• **TO BE DONE**
Copy out, word for word, the part of the items that opens with the line containing "Given: Select General" and runs through the end of the items, both ends included. Leave the pictures out of your answer.
────
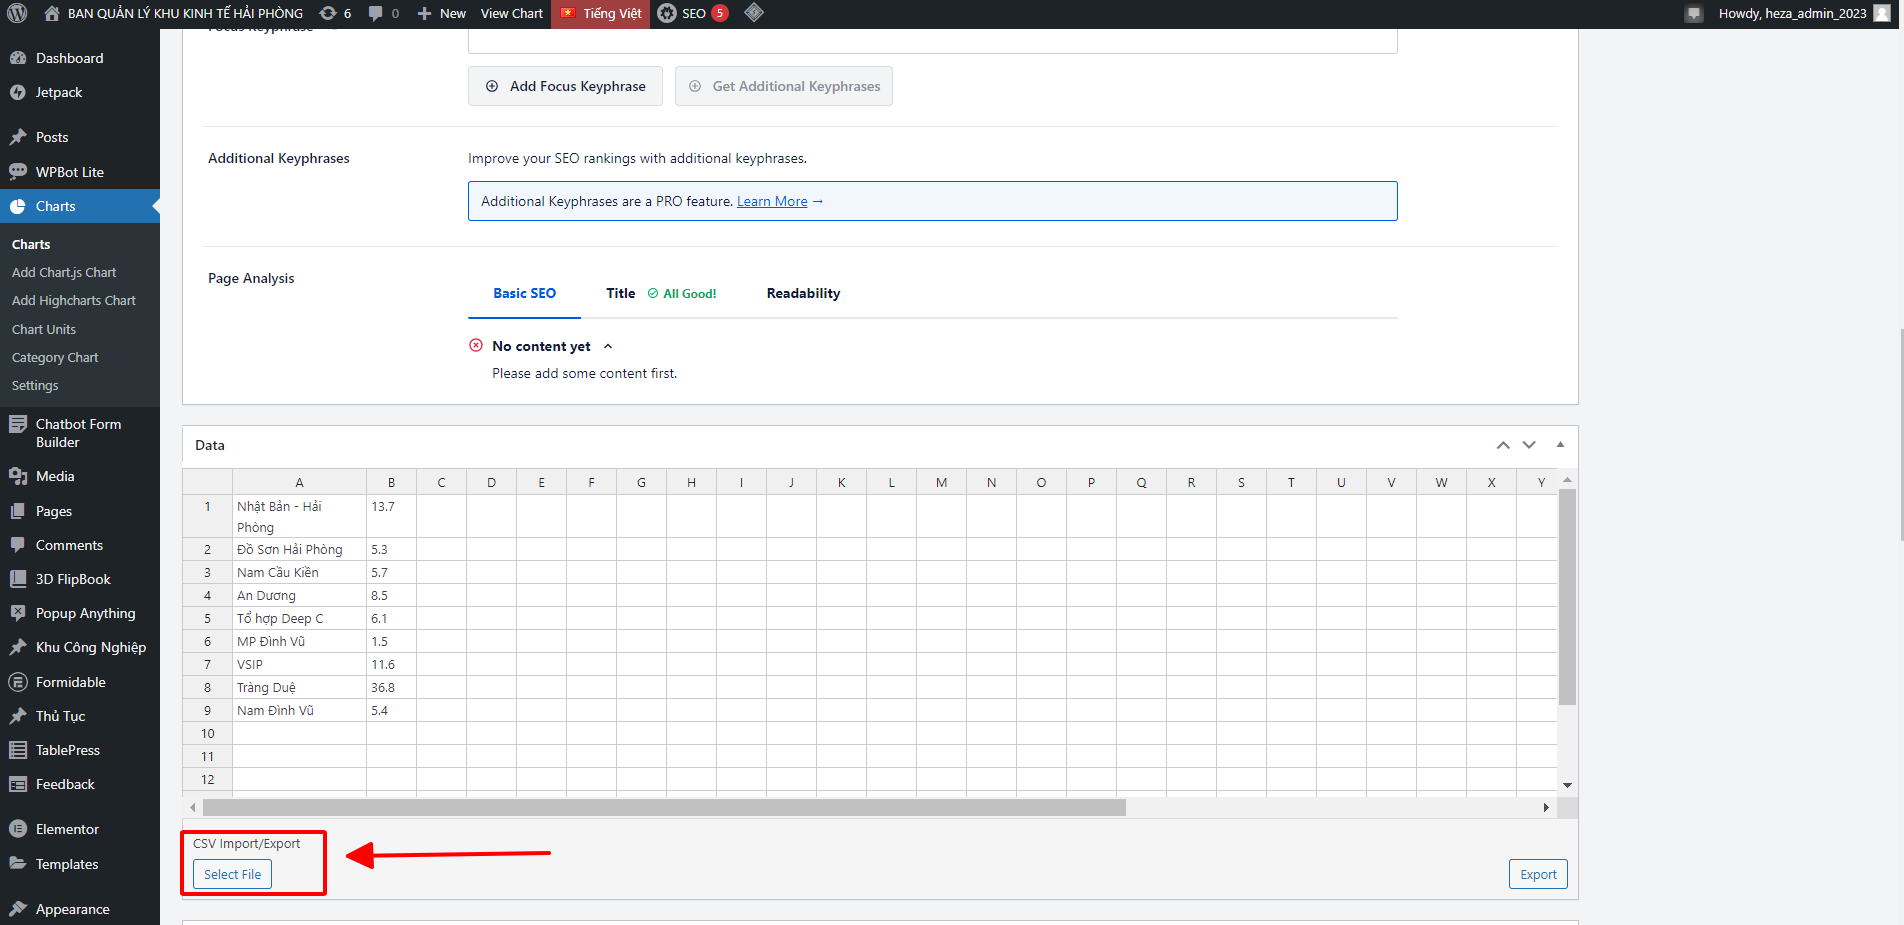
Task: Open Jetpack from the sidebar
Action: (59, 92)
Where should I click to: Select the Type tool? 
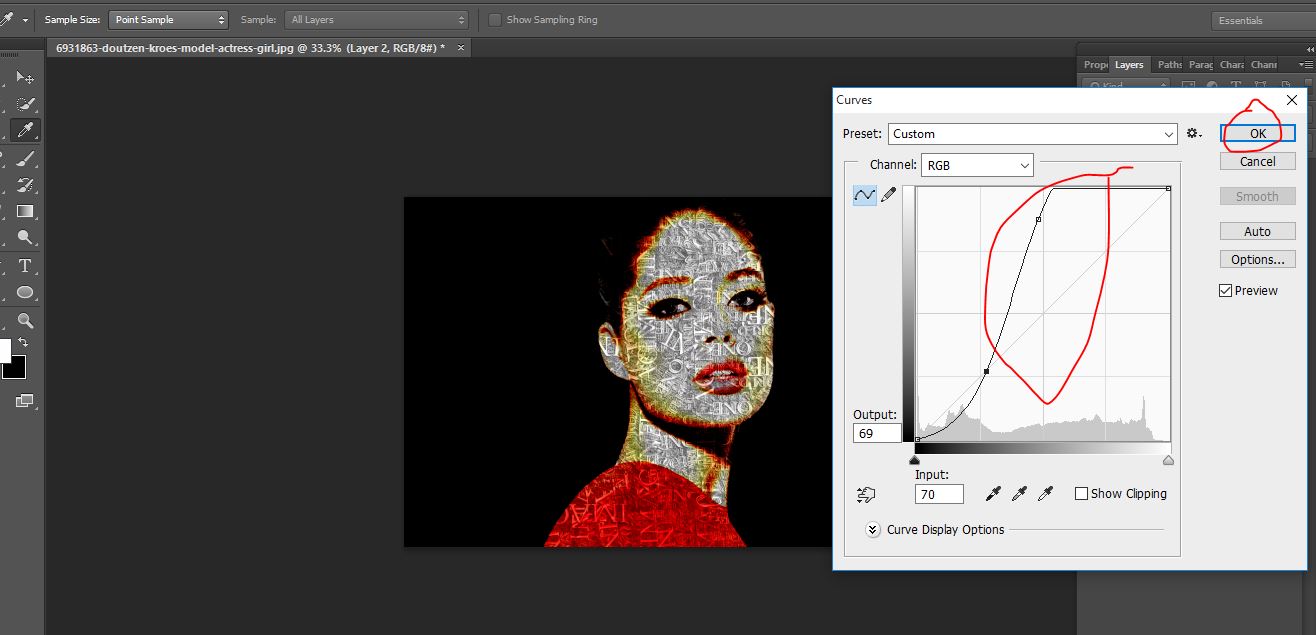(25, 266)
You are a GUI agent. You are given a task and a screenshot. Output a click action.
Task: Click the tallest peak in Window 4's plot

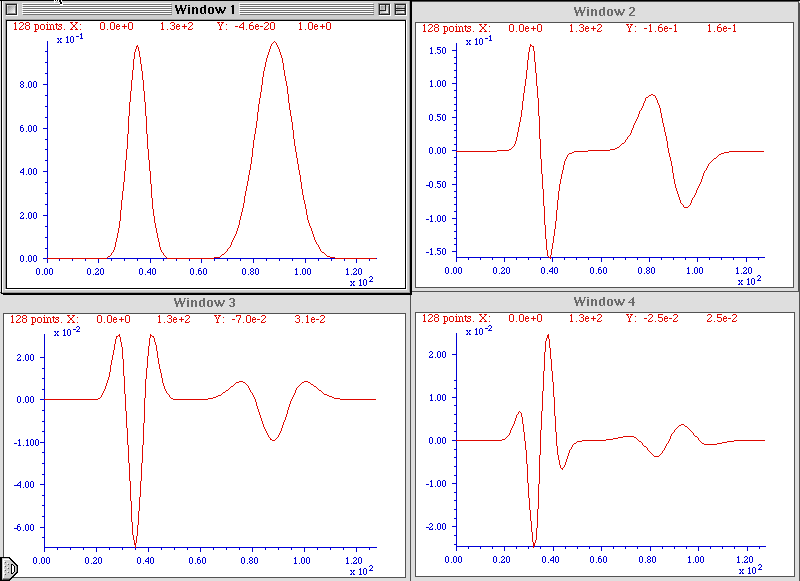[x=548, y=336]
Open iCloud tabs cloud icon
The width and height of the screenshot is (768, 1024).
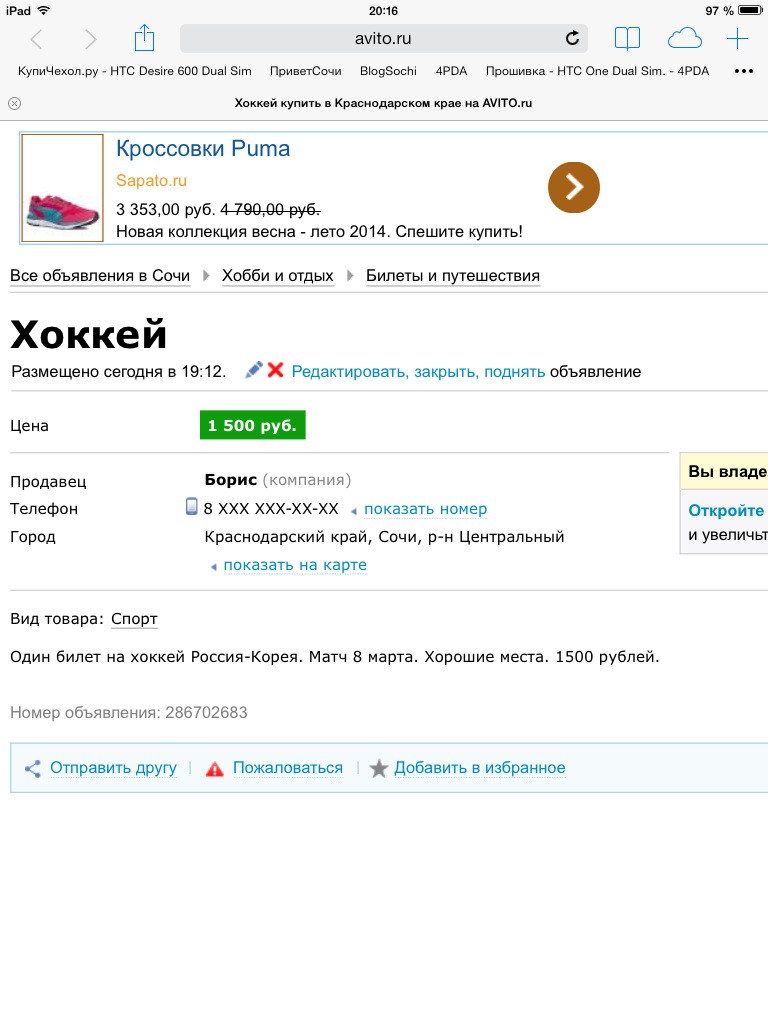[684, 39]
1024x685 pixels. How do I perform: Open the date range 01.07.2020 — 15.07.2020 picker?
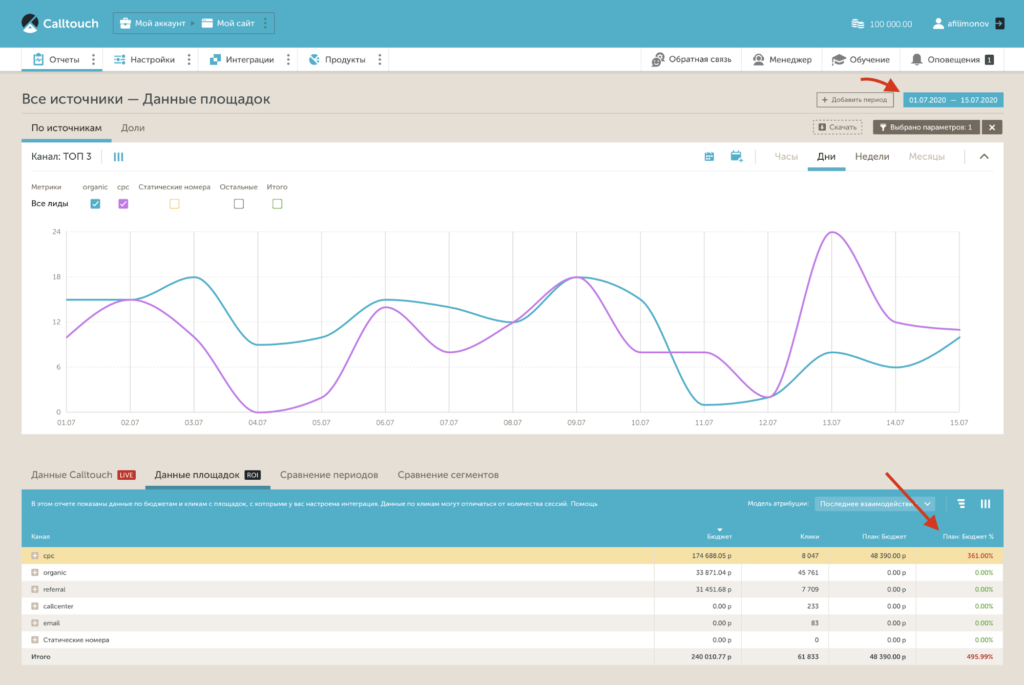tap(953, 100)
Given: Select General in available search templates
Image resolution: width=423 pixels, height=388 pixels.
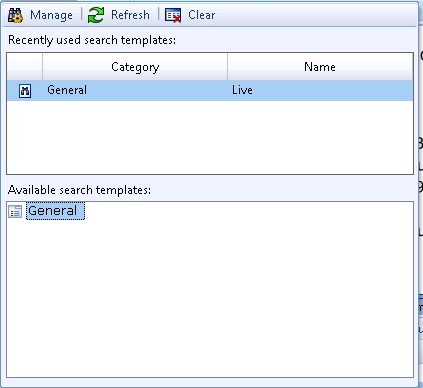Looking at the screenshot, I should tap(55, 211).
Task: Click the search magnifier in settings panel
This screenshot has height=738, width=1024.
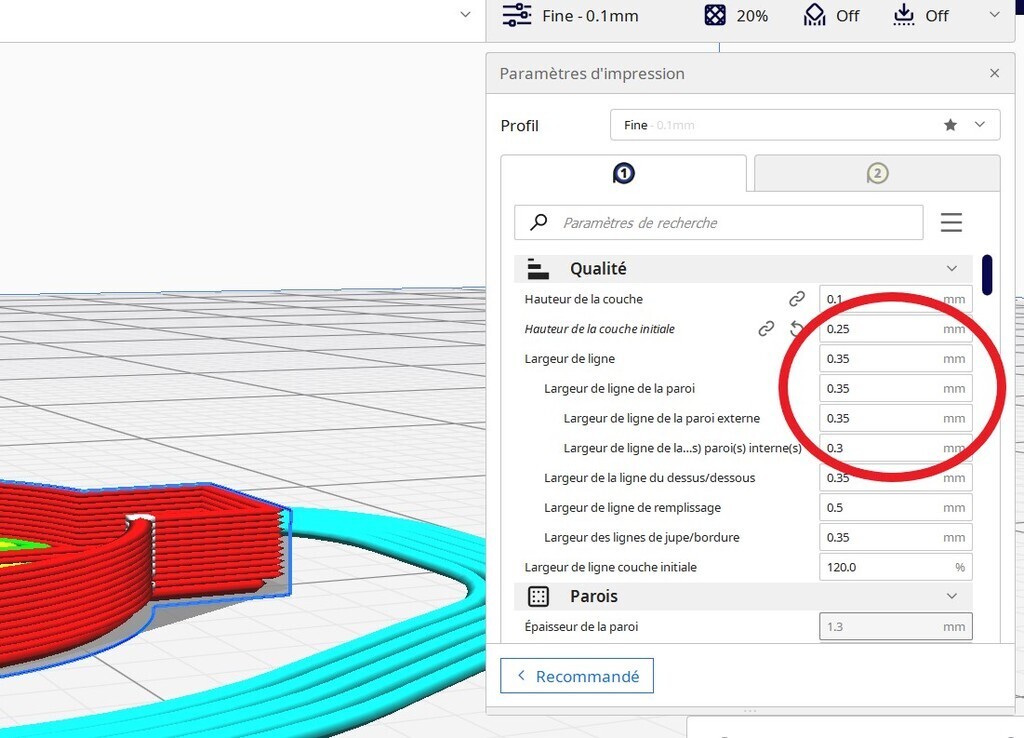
────
• **TASK SOLUTION**
Given: Select General in available search templates
Image resolution: width=423 pixels, height=388 pixels.
Looking at the screenshot, I should tap(55, 211).
Task: Click the search magnifier in settings panel
This screenshot has height=738, width=1024.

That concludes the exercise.